Center for Environment’s work on the problem of rapid small hydropower development in Bosnia and Herzegovina has already proven that it is mostly investors that benefit from their construction and that the fee for the development of renewable energy sources paid by the public on electricity bills is not justified by any kind of public interest.
“Considering that all electricity consumers in Bosnia and Herzegovina pay a fee for the development of renewable energy sources on their monthly electricity bills, it would make more sense to use the money for reducing energy wastage and sustainable renewables such as solar and wind. Hydropower plants bring much more harm than benefits, and this analysis once again proves this, this time exclusively from a financial feasibility angle”, stated Nataša Crnković, President of the Center for Environment.
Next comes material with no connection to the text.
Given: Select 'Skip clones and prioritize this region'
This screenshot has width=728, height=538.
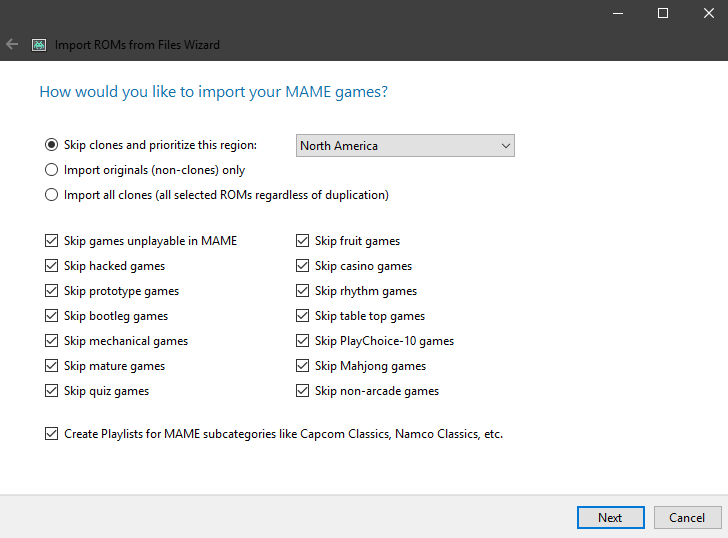Looking at the screenshot, I should click(x=52, y=146).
The system is highly attractive for investors and has caused a rush for concessions and subsidies, threatening almost every watercourse in Bosnia-Herzegovina.
Bosnia and Herzegovina’s Entity-level governments have mainly based their plans to fulfill their international binding targets for the share of renewable energy in total final energy consumption on building new capacity instead of reducing energy wastage. The current system for issuing concessions is complicated, chaotic and unbalanced, with excessive space for discretion in decision-making, which opens space for manipulation, corruption and unfair competition.
This analysis has been carried out as part of the campaign „Save the Blue Heart of Europe“ by RiverWatch and EuroNatur, in co-operation with local partners across the Balkans.